Arranjos possíveis na clínica ampliada do Núcleo de Atenção ao Estudante da Unisinos 29 Cadernos do PAAS, volume 10 - Clínica ampliada: qualificando a produção em saúde contexto os estudantes. Entendidos agora como sujeitos ativos no seu próprio cuidado através de movimentos, ações em rede que visam a convergência de recursos, organizados em prol da viabilidade do processo de ensino aprendizagem dos acadêmicos. A Clínica Ampliada, no contexto educacional propõe não limitar os estudantes às dificuldades acadêmicas que apresentam, mas considerar o contexto de vida no qual o estudante está inserido e perpassam suas dificuldades de aprendizagem. A dificuldade de aprendizagem pode estar relacionada a diversos fatores como: fome, desmotivação, falta de estímulo, conflito familiar, problemas pessoais, que interferem na aprendizagem e prejudicam no desenvolvimento do estudante. De acordo com Campos (1979, p. 33): A aprendizagem envolve o uso e o desenvolvimento de todos os poderes, capacidades, potencialidades do homem, tanto físicas, quanto mentais e afetivas, isto significa que aprendizagem não pode ser considerada somente como um processo de memorização ou que emprega apenas o conjunto das funções mentais ou unicamente os elementos físicos ou emocionais, pois todos estes são aspectos necessários. Através do acolhimento individual realizado no NAE, o estudante é considerado pela sua individualidade e complexidade, os encaminhamentos e ações são pensados em conjunto com o estudante, a efetividade desta interação acontece por meio da escuta, do diálogo entre profissional e estudante. Esse encaminhamento é importante, pois propicia diferentes olhares nas demandas apresentadas.

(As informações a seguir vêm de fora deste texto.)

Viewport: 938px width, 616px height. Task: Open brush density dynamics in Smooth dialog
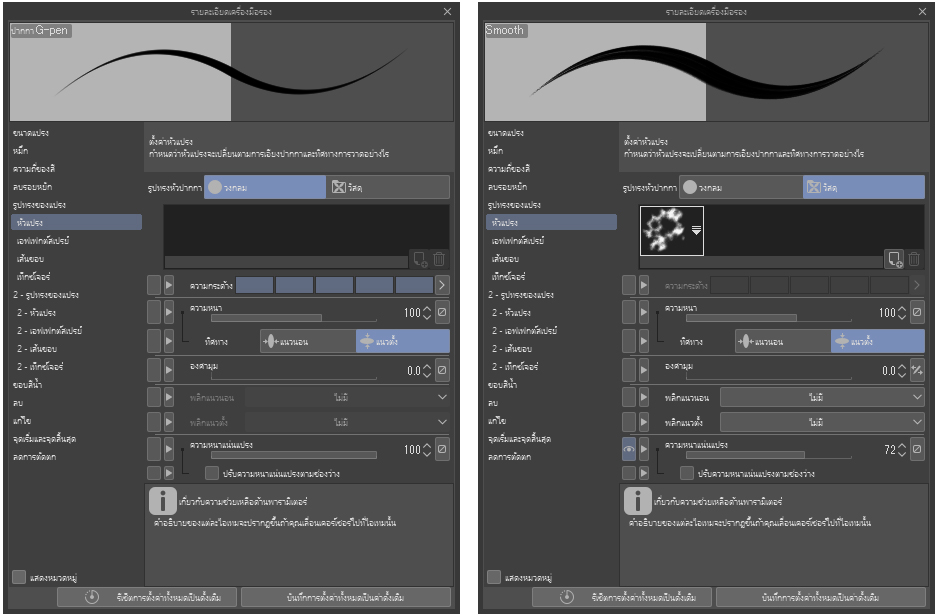tap(917, 450)

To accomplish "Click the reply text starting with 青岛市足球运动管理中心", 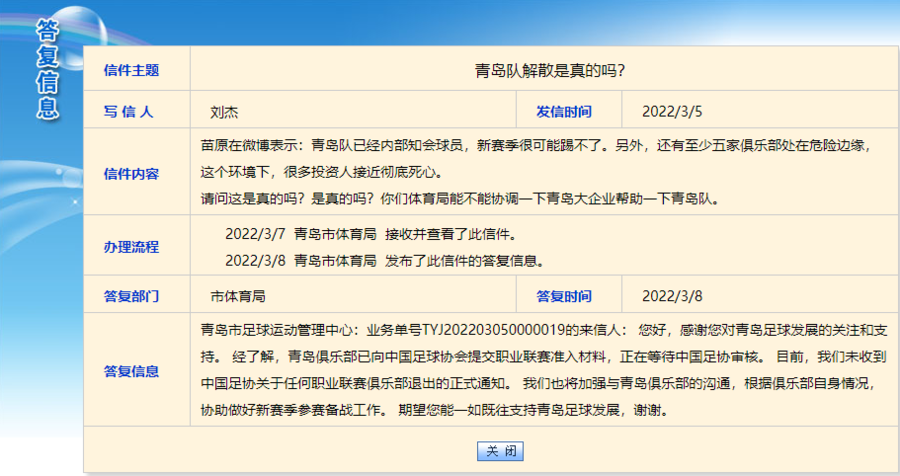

Na mesma situação, pode-se “enxergar” vários aspectos diferentes: patologias orgânicas, correlações de forças na sociedade (econômicas, culturais, étnicas), a situação afetiva, etc., e cada uma delas poderá ser mais ou menos relevante em cada momento (MINISTÉRIO DA SAÚDE, 2009). Os atendimentos do NAE buscam focar nas potencialidades como ponto de partida, mas sem negar que existam dificuldades, considerando o estudante como protagonista da sua trajetória acadêmica. Esse enfoque tem como objetivo a conquista da autonomia pelo estudante.